ある程度打たせる必要があったため、どうしてもその打球がヒットになってしまうことはあったのだ。
だが点にはつなげていない。
「壮行試合で日本代表をパーフェクトに抑えた時でさえ、実力全部を発揮してたわけじゃないだろうな」
直史が聞けば、あれは全力だったと言うだろう。
だが本当に本気であるなら、わざわざ大介と四度目の勝負はしない。
チームが試合に勝つことより、自分の対決を優先してしまった。
それがあの時の直史である。
「まあ本当に、実力があるはずでも大成しなかったやつは、高校の段階からいっぱいいたからなあ」
メンタルのちょっとした落ち込みで、イップスになってしまう選手。
本人ではなく家庭の問題で、野球を断念した選手。
プロとして三年、そして今は高校野球の監督からシニアの監督をやっていて、人にはそれぞれの事情があるのだと分かっている。

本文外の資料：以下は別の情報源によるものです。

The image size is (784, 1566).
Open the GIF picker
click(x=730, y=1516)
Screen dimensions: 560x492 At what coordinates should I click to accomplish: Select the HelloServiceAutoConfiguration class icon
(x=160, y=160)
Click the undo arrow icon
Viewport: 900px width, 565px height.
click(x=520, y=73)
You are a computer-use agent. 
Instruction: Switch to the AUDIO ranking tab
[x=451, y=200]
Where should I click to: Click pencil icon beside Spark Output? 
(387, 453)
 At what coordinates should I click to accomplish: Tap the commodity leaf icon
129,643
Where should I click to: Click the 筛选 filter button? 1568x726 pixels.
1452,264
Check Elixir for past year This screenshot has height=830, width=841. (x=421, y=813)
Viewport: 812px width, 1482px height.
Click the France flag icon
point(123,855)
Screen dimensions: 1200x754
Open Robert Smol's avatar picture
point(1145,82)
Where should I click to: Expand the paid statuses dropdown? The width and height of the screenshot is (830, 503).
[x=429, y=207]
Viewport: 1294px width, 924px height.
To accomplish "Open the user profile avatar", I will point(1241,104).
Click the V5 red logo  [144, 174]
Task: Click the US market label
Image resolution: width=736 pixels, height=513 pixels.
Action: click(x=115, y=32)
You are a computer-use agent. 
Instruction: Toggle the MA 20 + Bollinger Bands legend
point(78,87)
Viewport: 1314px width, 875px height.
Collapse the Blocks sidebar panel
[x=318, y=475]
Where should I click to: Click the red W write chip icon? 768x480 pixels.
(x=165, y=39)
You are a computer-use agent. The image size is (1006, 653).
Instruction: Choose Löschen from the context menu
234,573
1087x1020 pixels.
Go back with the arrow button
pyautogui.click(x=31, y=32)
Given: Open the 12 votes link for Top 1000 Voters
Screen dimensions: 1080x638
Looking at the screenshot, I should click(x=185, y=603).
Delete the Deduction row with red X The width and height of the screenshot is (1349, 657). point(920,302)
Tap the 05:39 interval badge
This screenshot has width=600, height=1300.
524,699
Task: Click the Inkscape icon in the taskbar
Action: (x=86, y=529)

だがそれでも、本当に運命に選ばれた人間は、存在する。
大介がそうであろう。
中学までは全くの無名で、普通の高校で野球をやっていれば、おそらくこれまた無名のままであったろう。
高校野球の監督は、今でも信じられないぐらいの時代錯誤の馬鹿がいる。
それを反面教師として、大庭は指導をしているのだが。
野球が上手くなるために必要なことは、才能だの素質だのの前に二つだけ。
野球が好きであることと、野球を楽しめること。
楽しくない野球は、やっていてもなかなか上達にはつながらないのだ。
逆に言うと上達を実感させてくれる指導者こそ、本当にいい指導者だと言えよう。
父との会話を胸に、また大介は甲子園に戻った。
自主トレに混じっては品川のピッチングなどを見たりしている。
貴重な左の、しかもサイドスロー。
白富東にもサイドスローがいるが、悪いがあれとは比べ物にならない。
新人が自信喪失するのを防ぐために、大介は品川との対決を禁止されている。
もっとも、三冠王に打たれて自信を喪失するなら、それはどれだけ自信過剰だというのか。
そう考えはしても、やはり品川と対決することはない。
その長く伸びた鼻をぽっきり折るのは、西郷がやってくれた。
あちこちから情報が回ってくる。
大介は比較的、マスコミからは好意的に捉えられるので、逆に質問などもしたりする。
各球団には多くの新人が入っているが、今年はどちらかというとピッチャー不作の年であるという。
だがドラフトの結果がはっきりするのは、数年は経過してみないと分からないのだ。
もうすぐキャンプの季節がやってくる。
大介は荷物をまとめながら、今年の目標を考える。
ホームランのシーズン世界記録の更新。
常識以外の非常識で考えてみても、それは無理だろうと思う。
さすがの大介も、143試合で74本を打つのは、敬遠されまくる未来しか見えないのだ。
ともあれ、いよいよキャンプ開始。
一軍の主力も集まり、沖縄にて戦闘の準備である。
その中に新人から選ばれて入ったのは、西郷と品川の二人であった。